Whatever the truth, the British Government has put into place the beginnings of a contingency plan in case the worst does occur. The plan, monikered “Operation Dice Roll”, will involve the evacuation of all 27 of the islands’ population in the most efficient way possible. They will be placed in the islands’ only seaworthy vessel, a hippo shaped tourist hovercraft that periodically opens its mouth to makes animal noises through a solitary rusting speaker, and sail around aimlessly until intercepted in happen-chance by a passing ship. Eventually the refugees make their way to the U.K where a small part of Watford Gap Services will be transformed into Liver Island sovereign territory. And, when that day comes, in a cruel nautical irony, the very sea which gave birth to Britain’s empire, will swallow up one of its last remaining parts like a hungry street dog perusing the vestiges of an abandoned hospital morgue.

The island seems doomed to be absent from minds and barely able to become anything more than a strange curio or lean nugget of trivia to be buzzfed and digested in an act of extreme transience. However, in a ray of pure concentrated hope, there or those who seek to change this state affairs. Maverick independent creative agency ‘S-Curve’ have recently been hired to activate an holistic re-branding of the islands’ image and make it a viral trend within the public consciousness (their words). Currently, their team of young creatives are focused on styling the Liver Islands as an optimal tourist destination for budget restricted millennials keen to highlight the favourable currency conversion. The Liver island currency has depreciated tremendously due to the stark decline in demand for its only major export. The commodity in question is a collection of flotsam toy dolls, that simulate the defecation of real life human babies, found by beachcombers back in the 1990s. A legal technicality allowed the Liver Islands to keep the shipwrecked goods and they have being selling them ever since. The Islands’ Trade Minister James Oragnetreeson lamented this state of affairs in a recent interview with the prominent economic weekly The New Robber Baron:

“People no longer want dolls that shit themselves.  They are no longer realists. I fear we have a generation now that want to stay in the warmth of the chrysalis for fear of getting their wings dirty.

But there are those who doubt the islands’ capacity to accommodate its lofty ambitions to style itself as a tourist destination for the young.  The island has a poor infrastructure  with a limited public transport system and a severe lack of amenities.

“The swing is broken”, exclaimed one exasperated resident on social media. “When will the government fix the swing?”

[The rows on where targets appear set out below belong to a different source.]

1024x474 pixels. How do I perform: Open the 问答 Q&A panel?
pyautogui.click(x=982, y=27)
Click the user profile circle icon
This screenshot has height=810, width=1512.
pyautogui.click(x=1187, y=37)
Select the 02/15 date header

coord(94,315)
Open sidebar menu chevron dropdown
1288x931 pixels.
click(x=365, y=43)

The Liver Islands Tyre Swing is the Territory’s only public recreational facility and, as of writing, holds a modest rating on TripAdvisor. However, after enduring sustained periods of rhythmic exuberance it has disintegrated to the point of being no more than a husk of wire and is reportedly no longer fun to swing on.

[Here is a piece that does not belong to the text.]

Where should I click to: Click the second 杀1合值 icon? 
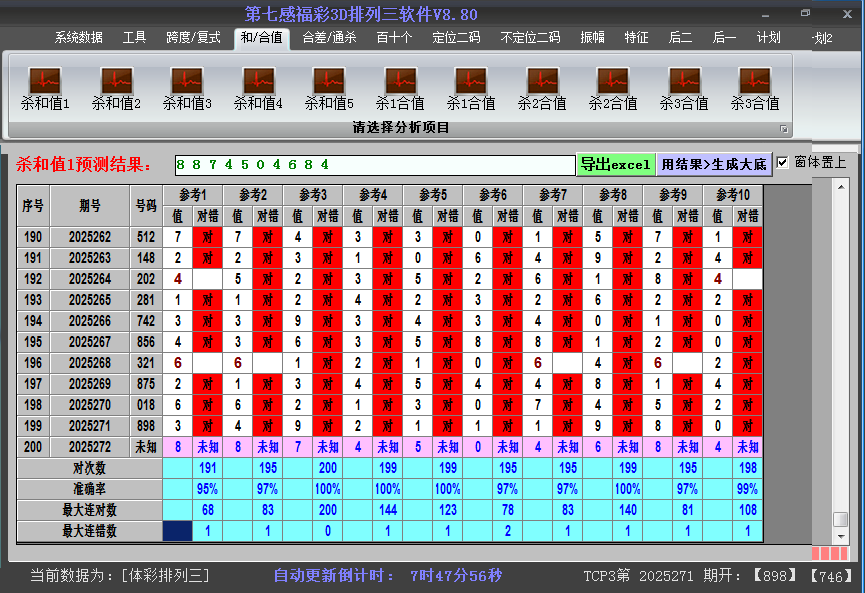(x=471, y=88)
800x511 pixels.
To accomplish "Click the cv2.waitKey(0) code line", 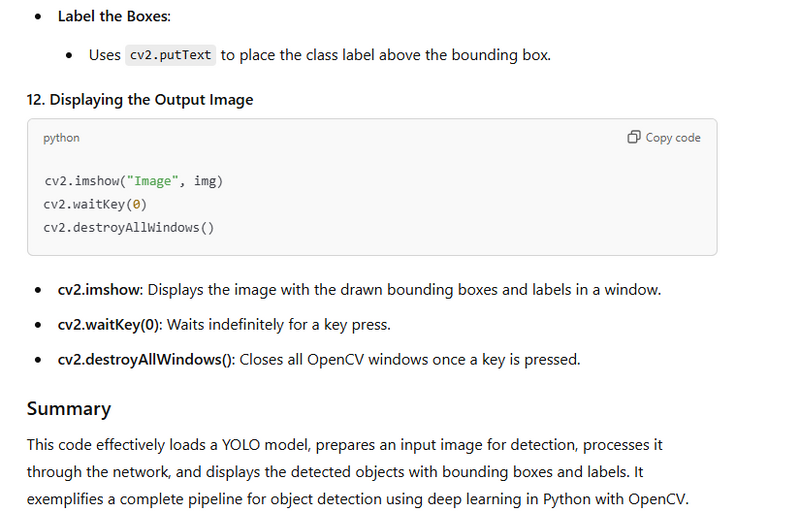I will [x=95, y=204].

Perhaps this swing is a fitting metaphor for the Liver Islands’ current situation. A synthetic rubbery melancholy, held in place and awaiting the agency of others so it can become in some way relevant again. And, is it troubling or humbling that we still can return to the words of Robert Crumple to best encapsulate the islands’ essence.

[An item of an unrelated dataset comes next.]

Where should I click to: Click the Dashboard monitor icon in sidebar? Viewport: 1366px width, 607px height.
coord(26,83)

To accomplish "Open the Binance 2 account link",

“At night, when the sky is cloudless and laid bare, one could be forgiven for thinking this place was a place of great majesty, as they witnessed the endless multitude of stars shine down from the firmament to glisten softly against the sea. But, as soon as one began to gasp at the beauty of God’s creation, he would, in that very same breath, inhale the putrid air that permeates throughout this grotesque cradle of clay. He would then realise that this place is a foul and decrepit land whose swampy soil is barely able to hold up the flagpole placed by those wishing to govern it.”

And that very same extract is engraved in its entirety on a plaque outside the governor’s palace.